Закончился жаркий июль, но начало августа тоже прохлады не принесло. Итале по-прежнему жил у Карантая, который чуть ли не силой заставил его остаться, и он легко подчинился, поскольку особого желания подыскивать себе квартиру и куда-то переезжать у него не было. Временность этого жилья и дружелюбное, хотя и весьма сдержанное отношение к нему Карантая вполне его устраивали. Участие, дружба — все это было ему совершенно необходимо, но он никак не мог снова прижиться в Красное, никак не мог снова взять на себя какие-то еще обязательства, кроме дружбы и верности. Он выжидал, страдая от собственной нерешительности, плывя по течению, и напряжение в его душе все более усиливалось по мере того, как укреплялось его здоровье. На него весьма благотворно действовало общество друзей — Карантая, Брелавая, Санджусто и других; раз в две недели, по понедельникам, он с нетерпением ждал почтового дилижанса, привозившего ему письма из Монтайны. С неменьшим нетерпением ждал он и собственного решения о том, чем будет заниматься дальше и где будет жить — останется ли в Красное или переедет куда-либо еще. Ждал, сам не зная чего.

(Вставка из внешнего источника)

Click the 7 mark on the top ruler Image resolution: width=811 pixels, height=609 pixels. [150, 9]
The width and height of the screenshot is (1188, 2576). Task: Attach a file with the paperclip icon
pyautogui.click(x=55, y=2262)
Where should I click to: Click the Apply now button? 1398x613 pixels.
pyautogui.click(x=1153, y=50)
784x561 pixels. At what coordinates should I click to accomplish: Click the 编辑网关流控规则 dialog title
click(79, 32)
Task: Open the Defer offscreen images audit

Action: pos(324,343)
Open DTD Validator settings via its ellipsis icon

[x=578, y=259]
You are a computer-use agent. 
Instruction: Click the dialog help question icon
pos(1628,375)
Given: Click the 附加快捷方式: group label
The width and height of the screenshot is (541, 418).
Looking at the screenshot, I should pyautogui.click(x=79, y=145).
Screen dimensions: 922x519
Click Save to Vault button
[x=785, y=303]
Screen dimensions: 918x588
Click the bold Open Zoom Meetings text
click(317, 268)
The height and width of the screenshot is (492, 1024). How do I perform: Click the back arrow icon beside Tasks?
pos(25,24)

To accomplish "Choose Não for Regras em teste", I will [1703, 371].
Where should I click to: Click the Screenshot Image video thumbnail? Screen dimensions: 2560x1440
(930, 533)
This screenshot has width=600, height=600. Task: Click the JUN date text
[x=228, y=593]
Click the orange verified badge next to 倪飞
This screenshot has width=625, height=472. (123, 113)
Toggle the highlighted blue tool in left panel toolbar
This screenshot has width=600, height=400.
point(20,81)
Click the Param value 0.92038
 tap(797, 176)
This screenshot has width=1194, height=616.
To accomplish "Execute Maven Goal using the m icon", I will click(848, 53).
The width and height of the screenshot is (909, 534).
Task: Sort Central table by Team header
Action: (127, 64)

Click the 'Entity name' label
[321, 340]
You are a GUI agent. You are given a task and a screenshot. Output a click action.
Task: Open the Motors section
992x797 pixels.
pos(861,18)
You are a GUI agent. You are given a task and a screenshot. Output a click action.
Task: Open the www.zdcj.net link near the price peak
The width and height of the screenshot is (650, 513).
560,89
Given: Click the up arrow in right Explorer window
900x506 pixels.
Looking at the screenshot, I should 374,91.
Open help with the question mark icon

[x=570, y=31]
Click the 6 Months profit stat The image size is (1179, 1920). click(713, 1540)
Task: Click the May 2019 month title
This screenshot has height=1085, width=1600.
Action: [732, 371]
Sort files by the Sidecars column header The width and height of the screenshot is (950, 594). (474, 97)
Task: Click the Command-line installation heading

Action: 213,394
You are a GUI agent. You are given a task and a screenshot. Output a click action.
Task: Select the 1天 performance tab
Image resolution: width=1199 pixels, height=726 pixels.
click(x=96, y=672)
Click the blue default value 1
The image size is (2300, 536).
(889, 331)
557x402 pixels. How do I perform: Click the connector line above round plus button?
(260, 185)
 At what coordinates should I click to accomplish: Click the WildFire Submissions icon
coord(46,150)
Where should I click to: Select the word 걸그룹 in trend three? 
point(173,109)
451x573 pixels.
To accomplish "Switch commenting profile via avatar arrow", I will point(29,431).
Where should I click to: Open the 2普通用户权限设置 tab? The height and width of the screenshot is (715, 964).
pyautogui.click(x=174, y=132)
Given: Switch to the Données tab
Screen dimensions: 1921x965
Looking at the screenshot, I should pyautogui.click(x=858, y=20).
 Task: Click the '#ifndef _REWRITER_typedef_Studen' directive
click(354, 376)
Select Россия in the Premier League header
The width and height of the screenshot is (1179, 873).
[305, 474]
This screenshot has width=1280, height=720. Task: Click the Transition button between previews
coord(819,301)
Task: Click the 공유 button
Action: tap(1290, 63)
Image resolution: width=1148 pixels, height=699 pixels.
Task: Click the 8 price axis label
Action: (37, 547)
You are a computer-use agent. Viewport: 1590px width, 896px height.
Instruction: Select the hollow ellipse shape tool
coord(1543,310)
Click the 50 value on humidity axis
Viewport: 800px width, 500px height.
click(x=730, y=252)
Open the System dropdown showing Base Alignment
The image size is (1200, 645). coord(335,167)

Георг Геллескар путешествовал по Германии, его возвращения ожидали не ранее чем недели через две-три. Итале посетил старого графа, выразил ему свое уважение и был принят с такой искренней радостью, что ему даже стало неловко. Графу, старому упрямцу, уже перевалило за восемьдесят, и он почти умолял Итале остаться и пожить у него: «Знаете, я ведь счет потерял этим пустым комнатам…» Старик спросил и о Луизе, он даже Эстенскара вспомнил, хотя тот никогда ему не нравился. «Ну да, я так и думал: этот парень всегда был что твой фейерверк! И вот — одна прекрасная вспышка, и все кончено… Что ж, у него хватило ума, чтобы это понять и не тянуть, испуская жалкие последние брызги, еще лет пятьдесят, утомив своим присутствием всю Вселенную…»
— Интересно, неужели большая часть людей действительно всего лишь «утомляет своим присутствием Вселенную»? — спросил Итале у Карантая, когда они туманным теплым вечером брели от старого графа домой, на Элейнапраде.
— Вообще-то суть моей профессии именно в этом и заключается, — ответил писатель. — Я должен раздражать. И я, безусловно, предпочитаю «раздражать Вселенную», а не пребывать в раздражении от нее.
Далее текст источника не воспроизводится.